The downside, of course, is domestic price inflation which cannot be avoided at this point without putting more curbs on domestic bank credit. That would be draconian measure that the current sitting government would not survive. So, the CPI is going to rise, asset prices will fall as some business loans will fail and GDP growth will slow down because of this as prices need to adjust significantly.
The process of cleaning up this pricing mess will not be swift and it will come with a lot more give and take, as evidenced by the price hikes but also the increase in the number of gas cylinders to be subsidized. This will limit the rise in food costs while putting the brunt of the readjustment on the transportation sector. The decision came after intense political pressure from other parties as well as congress was applied. The current number of six subsidized LPG cylinder to per household was taken set forth by the Singh government in September 2011. That decision came following other reforms which led to the Trinamool congress to quit the majority coalition.
India was warned by the rating agencies last year that its investment grade credit rating will be lowered if it fails to take step to decrease its fiscal deficit. The Indian officials have vowed to limit fiscal deficit to 5.3% of GDP. The diesel subsidy was more than 40% of that.
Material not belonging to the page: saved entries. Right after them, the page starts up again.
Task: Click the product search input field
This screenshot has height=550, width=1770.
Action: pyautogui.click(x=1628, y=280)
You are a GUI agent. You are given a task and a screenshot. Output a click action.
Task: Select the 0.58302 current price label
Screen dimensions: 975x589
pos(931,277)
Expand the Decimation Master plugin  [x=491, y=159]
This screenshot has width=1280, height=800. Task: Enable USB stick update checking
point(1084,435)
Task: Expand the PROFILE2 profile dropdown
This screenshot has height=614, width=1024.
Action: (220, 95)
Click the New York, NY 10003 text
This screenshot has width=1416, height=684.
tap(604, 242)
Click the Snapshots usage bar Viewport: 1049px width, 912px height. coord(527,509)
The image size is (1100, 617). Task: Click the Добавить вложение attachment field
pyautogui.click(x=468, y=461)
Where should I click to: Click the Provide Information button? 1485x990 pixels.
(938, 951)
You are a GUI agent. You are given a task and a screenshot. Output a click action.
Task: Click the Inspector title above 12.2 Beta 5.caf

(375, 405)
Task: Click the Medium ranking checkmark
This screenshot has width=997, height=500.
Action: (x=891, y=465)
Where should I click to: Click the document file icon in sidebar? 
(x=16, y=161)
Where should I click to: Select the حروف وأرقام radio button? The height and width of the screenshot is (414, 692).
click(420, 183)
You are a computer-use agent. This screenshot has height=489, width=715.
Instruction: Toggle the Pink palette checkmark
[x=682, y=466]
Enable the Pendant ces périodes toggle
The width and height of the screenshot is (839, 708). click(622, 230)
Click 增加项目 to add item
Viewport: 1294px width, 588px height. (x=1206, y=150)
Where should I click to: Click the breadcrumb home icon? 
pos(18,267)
The Oil Ministry earlier advanced options for meeting a record Rs.160,000 crore ($29.4 billion) deficit arising from selling auto and cooking fuels below costs. The Oil Ministry has advanced the plan to increase diesel prices by Rs 3 – 4.50 (7-10%) and the price of LPG by Rs 100 per non-subsidized cylinder, since the Finance Ministry has pretty much said ‘No More’ to paying for fuel subsidies.
The real bright light in this is that the Rupee will slowly gain in the foreign exchange markets lowering the import costs for oil. The net benefits will outweigh the pain but it will be a difficult readjustment for the Indian economy. This is a major event that, if followed through upon, will improve the structural integrity of India’s economy over the next decade.